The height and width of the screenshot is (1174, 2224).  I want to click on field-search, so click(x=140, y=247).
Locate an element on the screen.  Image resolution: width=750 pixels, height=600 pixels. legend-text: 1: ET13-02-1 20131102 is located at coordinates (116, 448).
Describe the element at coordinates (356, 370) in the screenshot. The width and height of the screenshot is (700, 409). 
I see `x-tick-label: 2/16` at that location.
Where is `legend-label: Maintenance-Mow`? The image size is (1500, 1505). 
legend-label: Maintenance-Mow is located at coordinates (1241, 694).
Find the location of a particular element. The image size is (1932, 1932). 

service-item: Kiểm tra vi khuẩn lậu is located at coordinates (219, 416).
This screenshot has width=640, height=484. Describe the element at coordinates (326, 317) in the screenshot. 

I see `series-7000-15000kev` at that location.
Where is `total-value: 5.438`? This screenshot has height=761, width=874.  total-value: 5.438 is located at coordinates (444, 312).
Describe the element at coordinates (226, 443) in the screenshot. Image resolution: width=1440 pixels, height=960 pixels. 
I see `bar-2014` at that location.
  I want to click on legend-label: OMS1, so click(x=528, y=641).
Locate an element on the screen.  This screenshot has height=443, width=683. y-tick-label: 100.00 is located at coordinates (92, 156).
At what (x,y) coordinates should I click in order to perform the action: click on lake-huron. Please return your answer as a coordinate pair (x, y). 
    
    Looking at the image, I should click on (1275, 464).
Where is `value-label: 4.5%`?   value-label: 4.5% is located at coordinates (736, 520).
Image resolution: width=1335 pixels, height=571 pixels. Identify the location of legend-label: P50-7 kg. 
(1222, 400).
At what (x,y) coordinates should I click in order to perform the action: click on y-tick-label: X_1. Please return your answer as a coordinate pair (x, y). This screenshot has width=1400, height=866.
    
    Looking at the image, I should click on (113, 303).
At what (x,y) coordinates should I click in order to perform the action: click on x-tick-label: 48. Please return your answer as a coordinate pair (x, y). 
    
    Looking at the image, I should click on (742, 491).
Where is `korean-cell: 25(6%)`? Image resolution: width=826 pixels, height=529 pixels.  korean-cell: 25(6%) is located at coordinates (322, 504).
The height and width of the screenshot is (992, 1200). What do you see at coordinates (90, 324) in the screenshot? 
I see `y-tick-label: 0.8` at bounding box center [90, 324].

========================================================================

Written task: Copy every one of the records above word for word, keeping each line as it appears.

Result:
The height and width of the screenshot is (1174, 2224).  I want to click on field-search, so click(x=140, y=247).
Locate an element on the screen.  Image resolution: width=750 pixels, height=600 pixels. legend-text: 1: ET13-02-1 20131102 is located at coordinates (116, 448).
Describe the element at coordinates (356, 370) in the screenshot. The width and height of the screenshot is (700, 409). 
I see `x-tick-label: 2/16` at that location.
Where is `legend-label: Maintenance-Mow`? The image size is (1500, 1505). 
legend-label: Maintenance-Mow is located at coordinates (1241, 694).
Find the location of a particular element. The image size is (1932, 1932). 

service-item: Kiểm tra vi khuẩn lậu is located at coordinates (219, 416).
This screenshot has width=640, height=484. Describe the element at coordinates (326, 317) in the screenshot. 

I see `series-7000-15000kev` at that location.
Where is `total-value: 5.438`? This screenshot has height=761, width=874.  total-value: 5.438 is located at coordinates (444, 312).
Describe the element at coordinates (226, 443) in the screenshot. Image resolution: width=1440 pixels, height=960 pixels. 
I see `bar-2014` at that location.
  I want to click on legend-label: OMS1, so click(x=528, y=641).
Locate an element on the screen.  This screenshot has height=443, width=683. y-tick-label: 100.00 is located at coordinates (92, 156).
At what (x,y) coordinates should I click in order to perform the action: click on lake-huron. Please return your answer as a coordinate pair (x, y). 
    
    Looking at the image, I should click on (1275, 464).
Where is `value-label: 4.5%`?   value-label: 4.5% is located at coordinates (736, 520).
Image resolution: width=1335 pixels, height=571 pixels. Identify the location of legend-label: P50-7 kg. 
(1222, 400).
At what (x,y) coordinates should I click in order to perform the action: click on y-tick-label: X_1. Please return your answer as a coordinate pair (x, y). This screenshot has width=1400, height=866.
    
    Looking at the image, I should click on (113, 303).
At what (x,y) coordinates should I click in order to perform the action: click on x-tick-label: 48. Please return your answer as a coordinate pair (x, y). 
    
    Looking at the image, I should click on (742, 491).
Where is `korean-cell: 25(6%)`? Image resolution: width=826 pixels, height=529 pixels.  korean-cell: 25(6%) is located at coordinates (322, 504).
The height and width of the screenshot is (992, 1200). What do you see at coordinates (90, 324) in the screenshot? 
I see `y-tick-label: 0.8` at bounding box center [90, 324].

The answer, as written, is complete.